Write out the stretch of lines below that begins at the line with "Select the Ubuntu One directory entry" and ends at the line with "Task: Click the zoom", including both, exactly as given and nothing more.

——————

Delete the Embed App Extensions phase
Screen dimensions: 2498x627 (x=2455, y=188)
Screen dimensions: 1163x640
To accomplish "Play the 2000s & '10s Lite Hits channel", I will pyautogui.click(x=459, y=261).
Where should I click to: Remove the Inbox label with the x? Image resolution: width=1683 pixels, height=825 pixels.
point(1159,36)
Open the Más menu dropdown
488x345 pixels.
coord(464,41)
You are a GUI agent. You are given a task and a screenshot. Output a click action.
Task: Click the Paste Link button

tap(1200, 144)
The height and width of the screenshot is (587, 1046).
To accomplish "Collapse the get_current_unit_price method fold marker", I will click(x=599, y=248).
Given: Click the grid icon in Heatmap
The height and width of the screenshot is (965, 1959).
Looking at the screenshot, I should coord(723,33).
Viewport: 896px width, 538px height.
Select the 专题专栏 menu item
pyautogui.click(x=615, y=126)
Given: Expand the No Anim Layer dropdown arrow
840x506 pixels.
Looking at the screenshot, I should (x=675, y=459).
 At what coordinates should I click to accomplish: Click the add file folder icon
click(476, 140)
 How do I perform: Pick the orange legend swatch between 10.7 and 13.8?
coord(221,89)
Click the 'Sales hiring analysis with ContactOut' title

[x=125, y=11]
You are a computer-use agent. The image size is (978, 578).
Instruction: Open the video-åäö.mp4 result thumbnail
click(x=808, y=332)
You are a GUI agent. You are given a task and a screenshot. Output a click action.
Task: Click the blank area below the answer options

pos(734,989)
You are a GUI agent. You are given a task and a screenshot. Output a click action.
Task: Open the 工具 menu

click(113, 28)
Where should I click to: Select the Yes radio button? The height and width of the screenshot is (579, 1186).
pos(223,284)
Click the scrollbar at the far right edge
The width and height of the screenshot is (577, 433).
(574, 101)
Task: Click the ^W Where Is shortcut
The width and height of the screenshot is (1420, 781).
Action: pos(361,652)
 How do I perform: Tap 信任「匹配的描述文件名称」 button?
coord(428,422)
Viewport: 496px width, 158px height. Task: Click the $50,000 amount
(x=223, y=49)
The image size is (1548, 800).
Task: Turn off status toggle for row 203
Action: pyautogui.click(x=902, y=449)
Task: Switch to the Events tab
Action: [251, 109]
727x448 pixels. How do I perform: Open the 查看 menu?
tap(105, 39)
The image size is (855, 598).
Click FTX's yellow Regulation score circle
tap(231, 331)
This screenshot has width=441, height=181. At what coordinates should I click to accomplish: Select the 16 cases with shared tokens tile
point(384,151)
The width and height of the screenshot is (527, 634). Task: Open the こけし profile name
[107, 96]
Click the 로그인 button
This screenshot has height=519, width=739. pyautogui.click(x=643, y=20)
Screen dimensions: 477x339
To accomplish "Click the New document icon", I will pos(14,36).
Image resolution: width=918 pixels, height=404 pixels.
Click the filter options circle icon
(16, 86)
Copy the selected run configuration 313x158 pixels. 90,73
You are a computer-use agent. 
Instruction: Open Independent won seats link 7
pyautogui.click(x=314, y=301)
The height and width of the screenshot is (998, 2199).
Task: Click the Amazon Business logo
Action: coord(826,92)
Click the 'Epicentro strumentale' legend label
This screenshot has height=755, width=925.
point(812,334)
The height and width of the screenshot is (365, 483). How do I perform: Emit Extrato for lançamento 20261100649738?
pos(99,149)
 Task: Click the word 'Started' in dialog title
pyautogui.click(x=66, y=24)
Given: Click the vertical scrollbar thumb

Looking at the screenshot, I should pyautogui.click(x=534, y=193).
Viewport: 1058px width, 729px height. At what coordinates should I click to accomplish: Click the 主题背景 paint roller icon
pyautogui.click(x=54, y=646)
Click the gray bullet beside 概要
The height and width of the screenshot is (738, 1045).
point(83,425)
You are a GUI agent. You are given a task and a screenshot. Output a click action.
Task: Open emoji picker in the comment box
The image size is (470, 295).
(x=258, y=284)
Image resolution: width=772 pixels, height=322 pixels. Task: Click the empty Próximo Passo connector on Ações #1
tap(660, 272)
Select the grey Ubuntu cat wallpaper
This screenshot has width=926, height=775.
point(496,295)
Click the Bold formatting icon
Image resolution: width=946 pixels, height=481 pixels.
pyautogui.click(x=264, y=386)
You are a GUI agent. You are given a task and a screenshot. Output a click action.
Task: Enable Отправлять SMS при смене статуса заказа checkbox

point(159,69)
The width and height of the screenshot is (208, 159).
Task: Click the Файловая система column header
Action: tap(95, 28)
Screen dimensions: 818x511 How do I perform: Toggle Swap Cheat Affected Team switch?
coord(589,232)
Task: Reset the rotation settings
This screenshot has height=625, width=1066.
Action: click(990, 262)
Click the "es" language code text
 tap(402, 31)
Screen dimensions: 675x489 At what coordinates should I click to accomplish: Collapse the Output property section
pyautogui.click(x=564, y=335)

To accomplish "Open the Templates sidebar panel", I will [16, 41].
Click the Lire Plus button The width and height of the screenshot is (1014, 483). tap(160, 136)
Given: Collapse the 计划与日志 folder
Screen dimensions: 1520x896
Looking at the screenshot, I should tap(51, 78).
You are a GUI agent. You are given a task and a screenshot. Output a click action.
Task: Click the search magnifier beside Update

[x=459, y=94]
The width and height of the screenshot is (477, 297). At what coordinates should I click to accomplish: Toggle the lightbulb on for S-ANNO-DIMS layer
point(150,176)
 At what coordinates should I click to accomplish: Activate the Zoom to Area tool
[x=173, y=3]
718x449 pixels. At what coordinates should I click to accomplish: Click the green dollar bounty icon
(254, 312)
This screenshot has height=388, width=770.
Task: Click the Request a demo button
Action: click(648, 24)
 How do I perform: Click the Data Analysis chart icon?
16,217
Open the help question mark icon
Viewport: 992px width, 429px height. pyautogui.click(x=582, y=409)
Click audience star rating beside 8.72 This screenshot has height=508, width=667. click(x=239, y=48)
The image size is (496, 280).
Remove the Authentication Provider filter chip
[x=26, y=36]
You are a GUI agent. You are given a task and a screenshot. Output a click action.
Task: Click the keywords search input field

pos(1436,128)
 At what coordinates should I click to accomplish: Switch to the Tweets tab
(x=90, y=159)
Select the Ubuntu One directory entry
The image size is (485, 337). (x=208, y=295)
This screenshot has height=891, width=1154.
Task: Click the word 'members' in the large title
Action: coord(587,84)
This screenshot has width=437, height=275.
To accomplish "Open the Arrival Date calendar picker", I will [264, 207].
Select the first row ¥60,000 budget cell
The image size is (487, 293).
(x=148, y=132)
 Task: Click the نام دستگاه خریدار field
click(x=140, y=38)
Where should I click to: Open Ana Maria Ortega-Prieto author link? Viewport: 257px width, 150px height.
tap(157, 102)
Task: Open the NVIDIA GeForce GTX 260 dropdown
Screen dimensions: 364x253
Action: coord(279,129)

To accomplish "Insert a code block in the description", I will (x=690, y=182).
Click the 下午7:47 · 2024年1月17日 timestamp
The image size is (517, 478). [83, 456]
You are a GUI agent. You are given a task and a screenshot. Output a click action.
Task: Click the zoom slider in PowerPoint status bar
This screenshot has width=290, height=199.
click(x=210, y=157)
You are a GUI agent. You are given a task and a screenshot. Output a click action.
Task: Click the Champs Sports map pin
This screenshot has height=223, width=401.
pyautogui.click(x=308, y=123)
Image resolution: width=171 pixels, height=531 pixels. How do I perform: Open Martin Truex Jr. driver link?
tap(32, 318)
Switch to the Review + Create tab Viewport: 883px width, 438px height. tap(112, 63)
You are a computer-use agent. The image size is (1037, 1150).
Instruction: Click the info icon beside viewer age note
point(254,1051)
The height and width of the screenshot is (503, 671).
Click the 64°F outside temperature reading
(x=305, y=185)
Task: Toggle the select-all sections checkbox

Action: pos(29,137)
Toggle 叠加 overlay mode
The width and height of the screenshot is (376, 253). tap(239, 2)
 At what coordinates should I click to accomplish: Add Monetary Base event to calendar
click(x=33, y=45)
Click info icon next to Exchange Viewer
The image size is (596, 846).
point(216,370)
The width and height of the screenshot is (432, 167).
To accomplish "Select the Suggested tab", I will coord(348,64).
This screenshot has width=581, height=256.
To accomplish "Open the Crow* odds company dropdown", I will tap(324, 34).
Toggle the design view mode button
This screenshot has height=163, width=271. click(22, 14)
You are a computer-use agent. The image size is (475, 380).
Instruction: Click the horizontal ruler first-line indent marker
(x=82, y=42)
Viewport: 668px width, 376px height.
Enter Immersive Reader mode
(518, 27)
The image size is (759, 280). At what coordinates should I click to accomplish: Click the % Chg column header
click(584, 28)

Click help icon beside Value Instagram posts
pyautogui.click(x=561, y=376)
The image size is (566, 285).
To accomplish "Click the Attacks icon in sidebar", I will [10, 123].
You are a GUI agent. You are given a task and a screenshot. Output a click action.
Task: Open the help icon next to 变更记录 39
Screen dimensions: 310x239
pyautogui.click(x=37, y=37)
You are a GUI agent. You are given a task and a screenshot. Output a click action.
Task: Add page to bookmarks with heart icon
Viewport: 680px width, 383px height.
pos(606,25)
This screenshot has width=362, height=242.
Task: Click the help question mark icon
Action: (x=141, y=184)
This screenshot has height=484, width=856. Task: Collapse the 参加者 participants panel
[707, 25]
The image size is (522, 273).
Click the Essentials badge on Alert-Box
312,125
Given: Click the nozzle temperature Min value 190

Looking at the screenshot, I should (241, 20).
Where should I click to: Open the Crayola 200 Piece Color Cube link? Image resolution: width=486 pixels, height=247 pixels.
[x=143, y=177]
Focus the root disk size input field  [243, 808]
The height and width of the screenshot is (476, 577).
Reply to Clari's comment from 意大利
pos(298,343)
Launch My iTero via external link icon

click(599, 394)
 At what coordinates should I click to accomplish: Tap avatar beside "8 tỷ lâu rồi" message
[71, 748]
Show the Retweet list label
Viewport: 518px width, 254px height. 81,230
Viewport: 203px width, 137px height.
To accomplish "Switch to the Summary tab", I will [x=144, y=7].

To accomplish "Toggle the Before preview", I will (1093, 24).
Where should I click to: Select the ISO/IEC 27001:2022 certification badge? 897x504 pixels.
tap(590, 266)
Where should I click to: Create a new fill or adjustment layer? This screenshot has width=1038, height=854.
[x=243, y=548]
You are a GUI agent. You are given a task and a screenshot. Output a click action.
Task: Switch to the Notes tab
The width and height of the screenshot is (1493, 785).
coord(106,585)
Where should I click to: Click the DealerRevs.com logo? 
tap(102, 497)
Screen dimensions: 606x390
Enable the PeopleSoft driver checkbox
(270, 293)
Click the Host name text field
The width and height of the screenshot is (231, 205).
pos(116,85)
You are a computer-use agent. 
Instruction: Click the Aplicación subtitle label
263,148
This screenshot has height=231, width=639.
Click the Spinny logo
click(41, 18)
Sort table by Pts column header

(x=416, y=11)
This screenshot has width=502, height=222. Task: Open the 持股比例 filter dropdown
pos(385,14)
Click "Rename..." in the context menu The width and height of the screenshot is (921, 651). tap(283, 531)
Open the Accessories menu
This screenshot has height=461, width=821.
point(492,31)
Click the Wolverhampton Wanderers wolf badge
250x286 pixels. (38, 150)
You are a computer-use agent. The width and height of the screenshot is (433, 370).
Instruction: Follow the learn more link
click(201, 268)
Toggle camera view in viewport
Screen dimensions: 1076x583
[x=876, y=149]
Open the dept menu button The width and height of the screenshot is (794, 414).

——————

Answer to the problem:
Select the Ubuntu One directory entry
The image size is (485, 337). (x=208, y=295)
This screenshot has height=891, width=1154.
Task: Click the word 'members' in the large title
Action: coord(587,84)
This screenshot has width=437, height=275.
To accomplish "Open the Arrival Date calendar picker", I will [264, 207].
Select the first row ¥60,000 budget cell
The image size is (487, 293).
(x=148, y=132)
 Task: Click the نام دستگاه خریدار field
click(x=140, y=38)
Where should I click to: Open Ana Maria Ortega-Prieto author link? Viewport: 257px width, 150px height.
tap(157, 102)
Task: Open the NVIDIA GeForce GTX 260 dropdown
Screen dimensions: 364x253
Action: coord(279,129)

To accomplish "Insert a code block in the description", I will (x=690, y=182).
Click the 下午7:47 · 2024年1月17日 timestamp
The image size is (517, 478). [83, 456]
You are a GUI agent. You are given a task and a screenshot. Output a click action.
Task: Click the zoom slider in PowerPoint status bar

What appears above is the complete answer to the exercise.